Demonetisation, it may be recalled, had caused an acute shortage of cash in the hands of the peasantry. Peasants could not obtain cash through the sale of the crops they had grown earlier to purchase inputs for the new crops. To buy inputs, they had to take loans at exorbitant rates from private moneylenders, which increased their debt burden and added to their distress.
This is an important enduring legacy of demonetisation, why it left a lasting impact on the economy and cannot be seen as a mere temporary inconvenience that disappeared with remonetisation. And yet we find that precisely when the peasants were in dire need of credit and running to private moneylenders to obtain it, the banks, despite being flush with funds to an unprecedented extent, were unwilling to give them credit, so much so that the growth of credit to agriculture actually slowed down.

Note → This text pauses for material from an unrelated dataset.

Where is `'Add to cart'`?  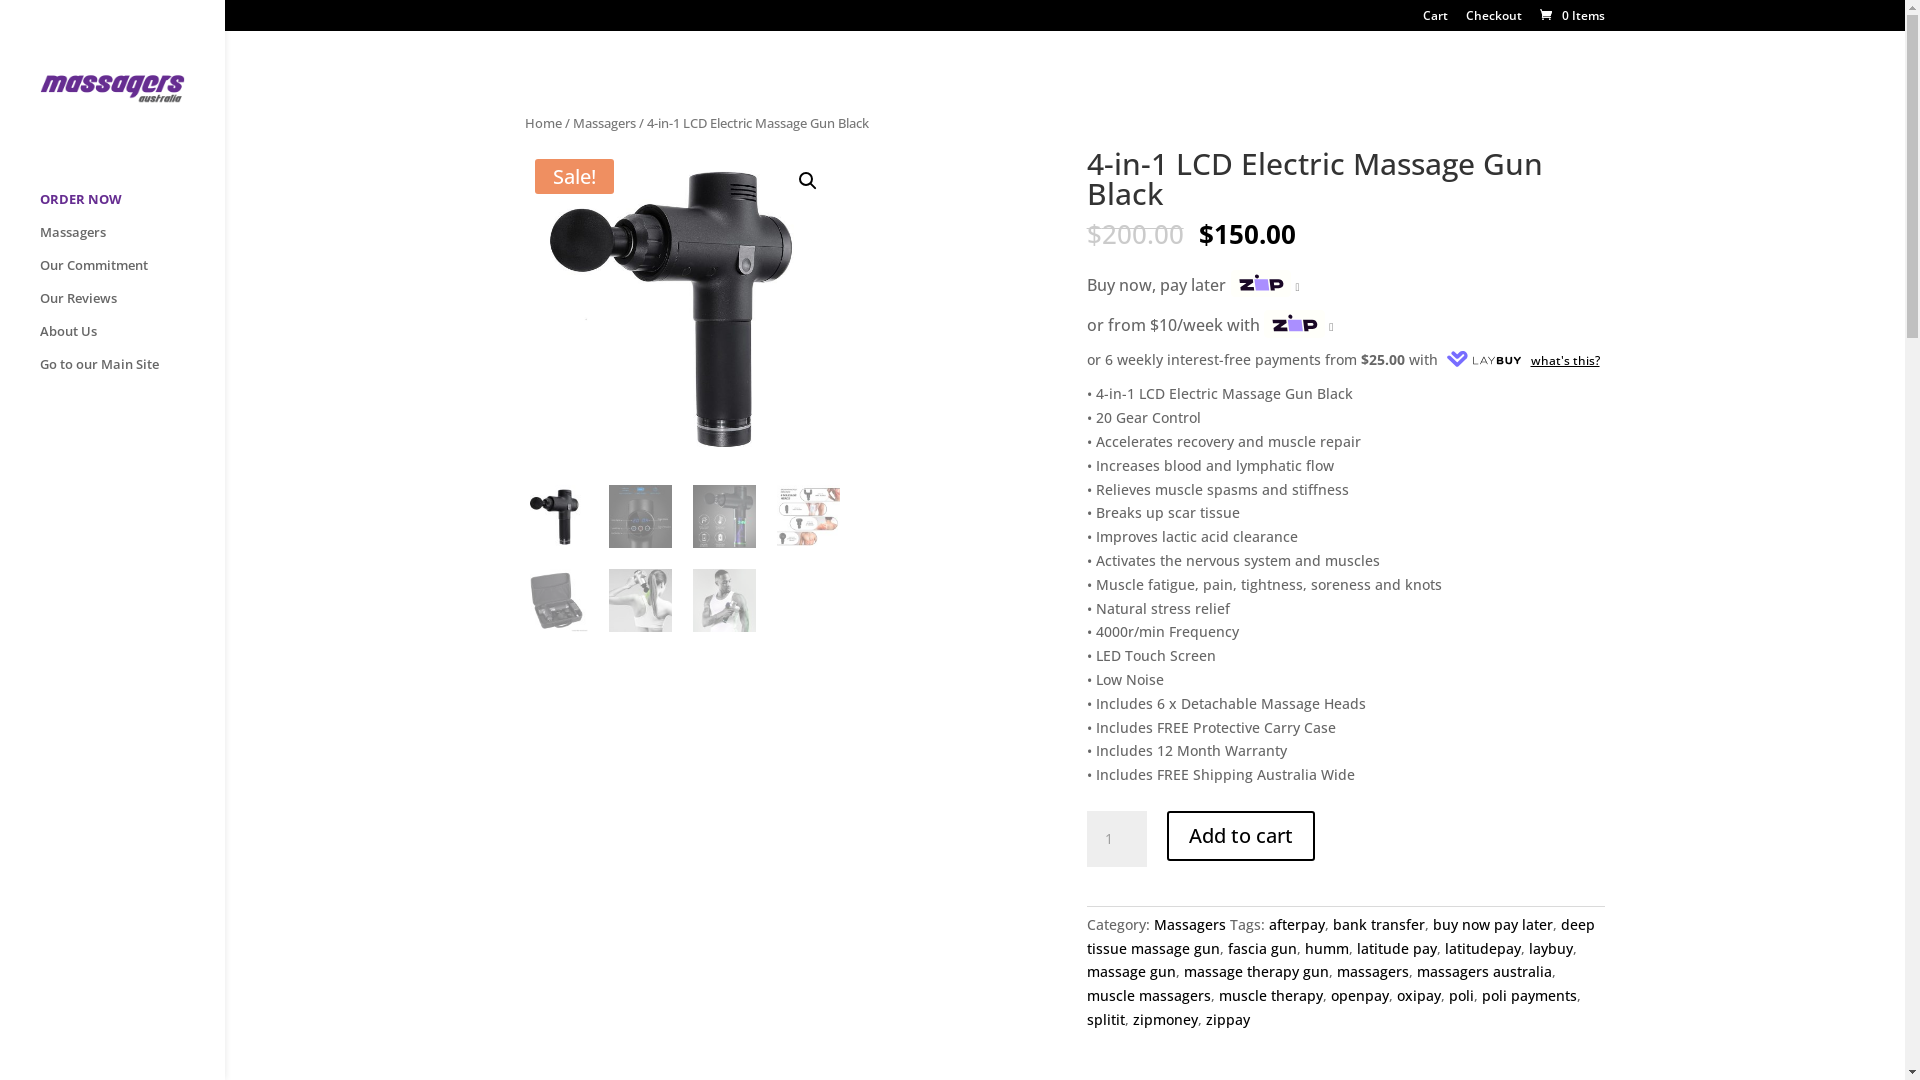 'Add to cart' is located at coordinates (1240, 836).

Lest it be thought that the slowing down of credit growth just referred to was because of time-lags, we should note that matters did not improve after March 2017 either. In fact, the growth rate of credit to “agriculture and allied activities” declined even more drastically after March 2017: the growth between June 2016 and June 2017 was 7.5%, even lower than the 12.4% between March 16 and March 17. And the growth rate of credit to this sector between March 2017 and March 2018 was a paltry 3.8%. The slowing down of credit growth to peasant agriculture in a period of extraordinary accrual of resources to the banking system is a highly instructive phenomenon with regard to the functioning of the Indian economy.

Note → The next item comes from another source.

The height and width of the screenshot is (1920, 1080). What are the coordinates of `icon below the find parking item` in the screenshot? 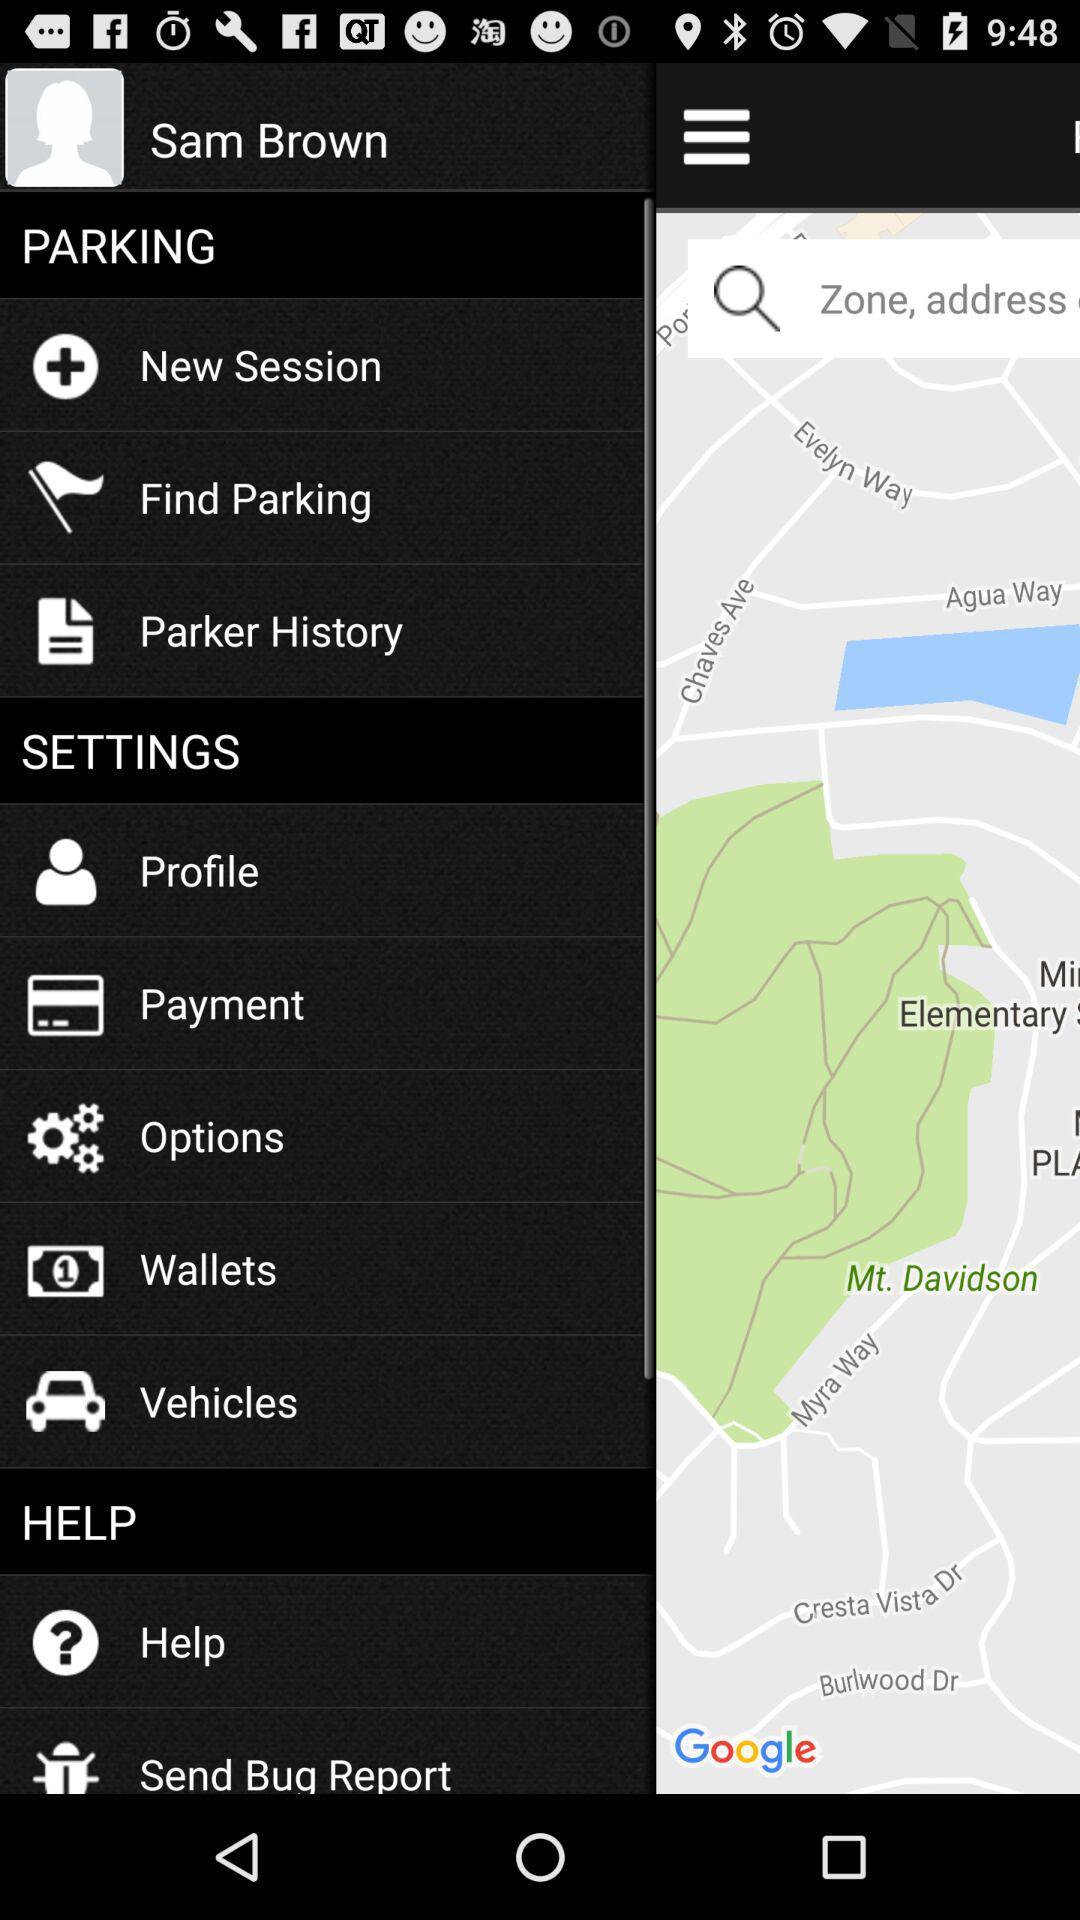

It is in line with the entire trend during the neo-liberal period which has seen a substantial withdrawal of institutional credit from peasant agriculture and the mushrooming of a host of private moneylenders, who constitute a new breed compared with the colonial era but whose usuriousness is no different from that of their predecessors.
The attitude of the government in this situation is equally instructive. It was well-known that the peasants were in dire straits owing to shortage of cash; and yet, given the abundance of cash that had come into the banks, the government did not suggest them to give more loans to peasant agriculture. It even made government bonds available to them, despite these bonds not enabling the government to spend any more, where they could park their funds; and yet no steps were taken to use these resources for giving adequate credit to the peasants whose distress at being cash-strapped was forcing them palpably into greater dependence on private money-lenders.
It is not as if the government had not exerted pressure on banks before for giving loans to particular sectors. In fact, heavy investment in the infrastructure sector that occurred in the early years of this century was made possible through bank loans which were advanced under government pressure. But peasant agriculture never attracted similar attention from the government.
Had the government been more attentive to peasant agriculture, two birds could have been killed with one stone: the cash-strapped peasantry could have been helped, and profitability could have been restored to banks without resorting to all sorts of extraordinary measures like floating special bonds. But the idea was never entertained. This again is symptomatic of a government in a neo-liberal State.